In 2015, the downturn in oil prices led operators in the Eagle Ford to reassess their competitive positions, leading many to reconsider the way they operate. New technologies and process improvements were tried, with some being implemented, some not. Changes made were necessary to remain competitive in both the short and long term.

Efforts to reduce costs initially focused on drilling efficiencies, which is nothing new. The equation really is quite simple: increase rates of penetration (ROP) and control costs. Unfortunately, focusing solely on ROP often compromised wellbore quality, which often compromised the completion and overall well productivity. In time, wellbore quality improved. Reductions in severe doglegs, thereby allowing for larger and better completions, and ultimately better performing wells ensued.

With drilling operations optimized, companies shifted their attention to completions, starting with proppant. While the community, at times, still debates the merits of “Northern White” vs. “Brady Brown” sands, no one debates the contribution of proppant transportation cost. Reductions in long-haul transportation have dramatically impacted the delivered cost of proppant.

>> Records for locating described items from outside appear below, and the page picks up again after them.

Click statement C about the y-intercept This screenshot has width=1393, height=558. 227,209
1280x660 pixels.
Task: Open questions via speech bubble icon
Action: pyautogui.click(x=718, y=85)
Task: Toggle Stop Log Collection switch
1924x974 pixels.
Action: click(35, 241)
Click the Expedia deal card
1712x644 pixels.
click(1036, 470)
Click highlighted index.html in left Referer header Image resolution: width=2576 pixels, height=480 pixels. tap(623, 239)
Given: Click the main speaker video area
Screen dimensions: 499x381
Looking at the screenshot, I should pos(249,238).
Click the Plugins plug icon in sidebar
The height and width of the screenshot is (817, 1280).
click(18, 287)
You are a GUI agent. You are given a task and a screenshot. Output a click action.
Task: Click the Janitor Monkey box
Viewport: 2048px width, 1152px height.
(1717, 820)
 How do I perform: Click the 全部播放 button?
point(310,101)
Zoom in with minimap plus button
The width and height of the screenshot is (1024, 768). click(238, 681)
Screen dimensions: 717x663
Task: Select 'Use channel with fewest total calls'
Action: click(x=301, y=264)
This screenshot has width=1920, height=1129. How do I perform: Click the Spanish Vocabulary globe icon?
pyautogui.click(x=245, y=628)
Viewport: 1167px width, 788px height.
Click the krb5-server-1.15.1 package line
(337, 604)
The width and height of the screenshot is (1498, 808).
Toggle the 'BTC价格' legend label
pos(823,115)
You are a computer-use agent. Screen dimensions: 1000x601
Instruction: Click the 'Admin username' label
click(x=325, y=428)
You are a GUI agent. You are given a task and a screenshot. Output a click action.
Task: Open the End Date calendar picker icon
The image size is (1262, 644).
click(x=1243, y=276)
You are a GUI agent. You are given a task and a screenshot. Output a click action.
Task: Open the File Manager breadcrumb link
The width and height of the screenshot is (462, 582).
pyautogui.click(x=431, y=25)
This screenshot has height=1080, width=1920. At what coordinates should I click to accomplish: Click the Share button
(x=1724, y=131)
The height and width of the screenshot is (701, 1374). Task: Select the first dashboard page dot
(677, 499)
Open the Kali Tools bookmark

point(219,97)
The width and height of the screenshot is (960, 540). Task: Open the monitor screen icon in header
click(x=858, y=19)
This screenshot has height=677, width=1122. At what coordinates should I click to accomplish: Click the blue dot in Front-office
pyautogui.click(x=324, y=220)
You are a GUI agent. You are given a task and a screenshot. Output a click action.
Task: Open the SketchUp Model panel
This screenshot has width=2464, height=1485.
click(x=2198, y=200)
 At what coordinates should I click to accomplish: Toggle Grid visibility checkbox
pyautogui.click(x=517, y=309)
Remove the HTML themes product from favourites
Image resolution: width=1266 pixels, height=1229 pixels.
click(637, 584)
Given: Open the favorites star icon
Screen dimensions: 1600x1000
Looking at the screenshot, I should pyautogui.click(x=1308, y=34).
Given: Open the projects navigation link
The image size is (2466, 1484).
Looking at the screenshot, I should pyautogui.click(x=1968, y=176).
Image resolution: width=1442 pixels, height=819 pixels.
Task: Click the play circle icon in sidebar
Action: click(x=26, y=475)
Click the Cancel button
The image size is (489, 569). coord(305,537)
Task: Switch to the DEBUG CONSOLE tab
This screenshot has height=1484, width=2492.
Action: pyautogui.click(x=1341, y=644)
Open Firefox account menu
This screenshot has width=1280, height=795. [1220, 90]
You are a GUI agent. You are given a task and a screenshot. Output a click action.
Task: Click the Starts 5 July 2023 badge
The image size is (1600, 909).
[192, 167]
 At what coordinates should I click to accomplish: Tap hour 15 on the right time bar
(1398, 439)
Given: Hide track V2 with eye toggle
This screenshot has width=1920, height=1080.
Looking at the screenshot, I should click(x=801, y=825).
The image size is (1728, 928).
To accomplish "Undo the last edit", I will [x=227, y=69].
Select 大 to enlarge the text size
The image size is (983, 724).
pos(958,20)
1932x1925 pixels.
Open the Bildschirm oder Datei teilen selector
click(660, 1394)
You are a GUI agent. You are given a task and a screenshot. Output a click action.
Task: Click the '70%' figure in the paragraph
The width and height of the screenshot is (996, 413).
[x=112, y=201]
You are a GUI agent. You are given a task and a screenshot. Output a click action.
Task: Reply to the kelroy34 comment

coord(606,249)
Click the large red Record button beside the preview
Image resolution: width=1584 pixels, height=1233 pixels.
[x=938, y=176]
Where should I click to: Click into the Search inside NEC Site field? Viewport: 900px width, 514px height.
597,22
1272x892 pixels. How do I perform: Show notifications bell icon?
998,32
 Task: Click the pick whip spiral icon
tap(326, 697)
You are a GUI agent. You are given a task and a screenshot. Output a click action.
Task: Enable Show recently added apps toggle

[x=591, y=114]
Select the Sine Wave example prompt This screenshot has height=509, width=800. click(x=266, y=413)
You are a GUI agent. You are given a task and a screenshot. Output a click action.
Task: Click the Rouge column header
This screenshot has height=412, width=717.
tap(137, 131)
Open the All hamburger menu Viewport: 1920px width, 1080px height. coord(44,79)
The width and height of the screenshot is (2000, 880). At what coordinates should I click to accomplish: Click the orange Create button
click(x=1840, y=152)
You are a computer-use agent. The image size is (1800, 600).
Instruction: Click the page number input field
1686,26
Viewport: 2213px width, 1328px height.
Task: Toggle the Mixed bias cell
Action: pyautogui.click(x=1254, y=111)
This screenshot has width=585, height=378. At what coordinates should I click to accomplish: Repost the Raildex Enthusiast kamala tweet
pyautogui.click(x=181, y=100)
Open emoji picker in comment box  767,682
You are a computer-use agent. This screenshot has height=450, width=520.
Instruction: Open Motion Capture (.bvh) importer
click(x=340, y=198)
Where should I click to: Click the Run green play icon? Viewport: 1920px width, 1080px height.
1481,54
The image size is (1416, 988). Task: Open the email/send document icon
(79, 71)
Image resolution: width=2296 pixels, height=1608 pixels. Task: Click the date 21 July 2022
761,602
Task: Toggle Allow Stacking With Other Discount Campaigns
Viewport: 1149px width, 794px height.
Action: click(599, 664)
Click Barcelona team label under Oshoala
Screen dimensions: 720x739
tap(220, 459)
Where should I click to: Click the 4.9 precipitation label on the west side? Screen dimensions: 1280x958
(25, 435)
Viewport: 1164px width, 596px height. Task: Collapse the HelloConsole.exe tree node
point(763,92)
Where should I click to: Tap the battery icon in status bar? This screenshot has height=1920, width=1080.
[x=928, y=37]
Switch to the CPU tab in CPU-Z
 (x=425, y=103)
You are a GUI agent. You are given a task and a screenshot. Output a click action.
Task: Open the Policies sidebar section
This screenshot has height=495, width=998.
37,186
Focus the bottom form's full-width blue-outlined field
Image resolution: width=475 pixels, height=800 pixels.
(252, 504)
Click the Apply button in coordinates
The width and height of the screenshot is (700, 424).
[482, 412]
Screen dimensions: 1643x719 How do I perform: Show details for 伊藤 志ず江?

Beyond proppant, completions efficiency has been enhanced through wider adoption of zipper fracks. Zipper fracks enable crews to reduce downtime during the completion process by allowing them to toggle resources and activity between two wells in a single operation, thus increasing equipment utilization. Recent trends point to larger pads with greater numbers of wells on which to apply the zipper approach. Unfortunately, additional upside will be difficult to capture as little downtime remains in completion operations.

Lateral lengths have grown ever longer in recent years. The average lateral length in the Eagle Ford has grown from approximately 5,700 feet in 2016 to nearly 7,000 feet today. Lesser performing areas in the play have seen lateral lengths approach 8,000 feet. Increasingly, longer laterals and higher stage counts per well will drive proppant volumes materially higher.

Traditionally, oilfield chemical products were distributed to the major oilfield service companies, and hence, the big box service providers were major gatekeepers for these products. A decoupling of sorts occurred in recent years as E&Ps looked deeper into procurement to continue driving down costs. Today, a greater number of materials (surfactants, biocides, inhibitors, etc.) used at wellsites are increasingly purchased directly. Adding momentum to the in-sourcing movement is the increasing preferences for more environmentally green solutions. In-sourcing and backward vertical integration are becoming the norm and are here for the long term.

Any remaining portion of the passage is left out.